Class Warfare: Adjunct Professors

The army of part-time professors teaching at the region's colleges are merely working stiffs at the bottom of an enormous and lucrative enterprise.

Nonetheless, a college education remains an integral part of the American dream. Last fall, 21.8 million students were enrolled in U.S. colleges and universities. Today, those students are leaving school burdened with debt, and entering an economic landscape in which wages have grown stagnant and jobs are scarce. This same educational system is also turning out more than double the number of Ph.D.s it did 50 years ago—60,000 a year—despite the fact that a doctorate no longer guarantees the possibility of full-time work. The survey of adjuncts released by the House Committee on Education and the Workforce in January found that 62 percent of its respondents had or were working toward their Ph.D.

What started as a short-term solution has turned into an epidemic of part-timers, which universities both depend on and exploit. Father James Keenan, the Founders Professor of Theology at Boston College, is writing a book on whether universities, structured as they are, can be ethical; he devotes an entire chapter to adjuncts, whom he calls “indentured servants.” He says their proliferation gets to the heart of so many problems that universities now face: overspending, cost-cutting, supply and demand, and a big-business mentality that is co- opting the way they educate.

 

In spite of the evidence, the idea of the ideal adjunct—the dilettante, someone teaching for his or her own edification—persists. It’s the model that makes the university administrators feel better about paying so little. But now there’s a strong classist bent against those who lack full-time status. Contingent faculty members linger in the shadows of the departments where they teach. That was the case with 44-year-old Daryl Morazzini, who has nearly a decade of teaching experience but was immediately shunned when he tried to attend a faculty meeting at one of the schools where he worked. “One of the full-time faculty came over to me and let me know that the meetings were for full-time faculty only,” he says. “There was definitely that divide of, ‘What are you doing here?’”

At the time he was juggling 11 classes at five different institutions, working 10 hours a day, seven days a week, and his wages worked out to about $11.50 per hour. A maintenance worker at Wentworth makes $26 per hour. They have a union.

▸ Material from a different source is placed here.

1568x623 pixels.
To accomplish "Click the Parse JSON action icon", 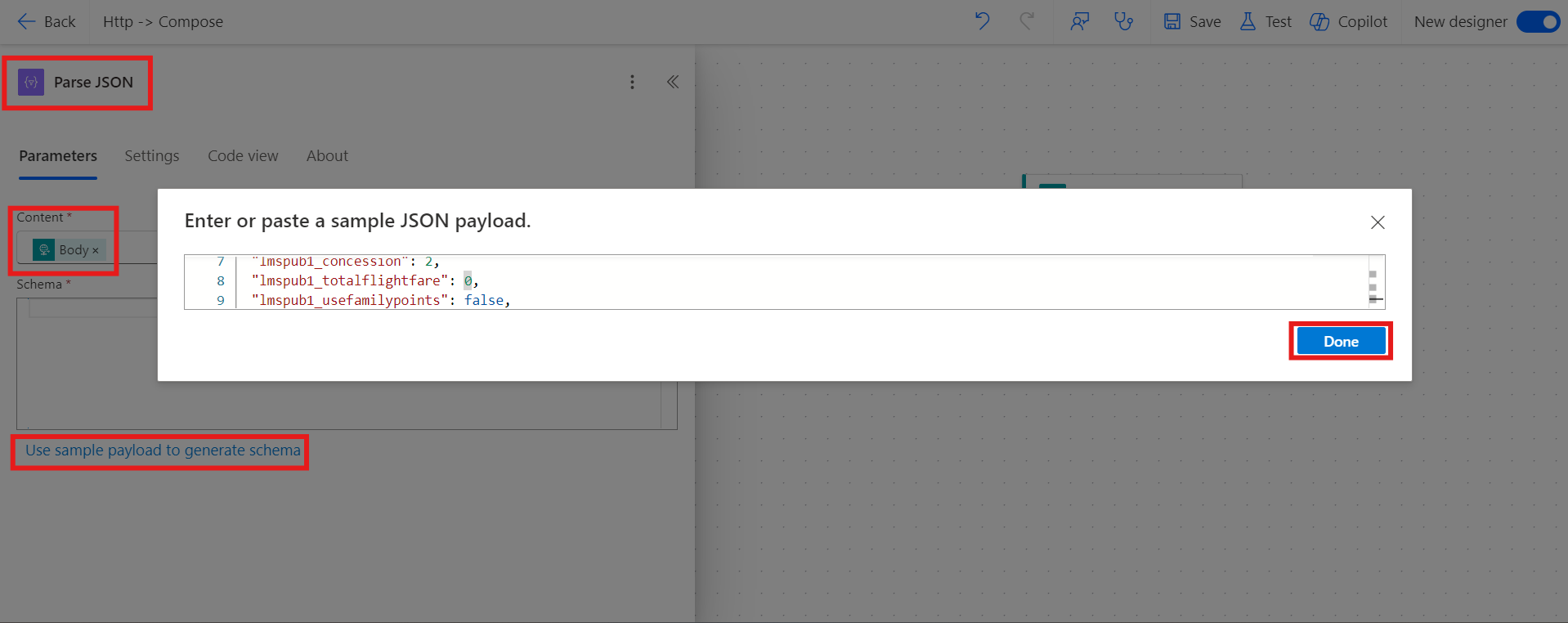I will pos(31,83).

Morazzini was forced into this manic schedule in 2011, when Emmanuel College, where he’d been teaching for five years, yanked him from two online classes just days before the semester began. He was told the faculty senate had decided that full-time teachers got first dibs on Web courses, and someone had wanted his spot. “I even wrote them and said, ‘I have no way to pay my rent. What am I going to do?’” Morazzini says. “No replies. I then wrote people at the school who were full-time faculty, who I knew—we went on trips together, we hung out together—and said, ‘What am I going to do now? You people voted on this…. Now I’ve been cut loose.’ And the only answer I got was, ‘Oh, I’m sorry. Hopefully that’ll change in the future.’”

Teaching two classes fewer left Morazzini struggling to make ends meet, so he decided to supplement his income with a part-time, per diem position at a homeless shelter. He eventually grew so frustrated that he quit teaching altogether, choosing to go on food stamps instead. Homeless for three months, he couch-surfed and sometimes ate food from the shelter. “I will never turn down another teaching gig again,” he says. This past January, he managed to land a full-time job at Regis College’s Writing Center that pays $48,000. “All those years of being an adjunct, all I went through?” he says bitterly. “It wasn’t worth it at all.”

Another part-time faculty member who requested anonymity had been teaching for 10 years when a university offered him a full-time position, then reneged. When he asked why, he was told that the department decided it didn’t need to hire him full time, “because you’re not going to leave.” They were right. Last semester he taught six classes at three schools.

After writing a letter to a provost complaining about the lack of proportional pay, a third adjunct claims that he was blackballed when he applied for a tenure-track opening. He’d been teaching four or five classes per semester at multiple Boston-area colleges for the past four decades. He had two doctorates: one in philosophy, one in math. “I thought, This will really do it,” he says of his second Ph.D. But it didn’t. He says the administration told the department chair not to even consider him for the full-time position. Was it flat-out discrimination? When we spoke, he asked me not to use his real name or affiliation for fear of losing his jobs. It’s understandable: In 2013, he grossed $47,000; he’s now 62 and has no retirement or savings.